What is being asked:
Would you please repeat the data exactly as given?
=== Begin Enclosure ===
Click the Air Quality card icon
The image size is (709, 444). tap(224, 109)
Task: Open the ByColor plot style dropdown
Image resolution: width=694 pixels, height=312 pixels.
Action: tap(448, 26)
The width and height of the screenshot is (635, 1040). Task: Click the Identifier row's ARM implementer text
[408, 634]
=== End Enclosure ===
Written solution:
Click the Air Quality card icon
The image size is (709, 444). tap(224, 109)
Task: Open the ByColor plot style dropdown
Image resolution: width=694 pixels, height=312 pixels.
Action: tap(448, 26)
The width and height of the screenshot is (635, 1040). Task: Click the Identifier row's ARM implementer text
[408, 634]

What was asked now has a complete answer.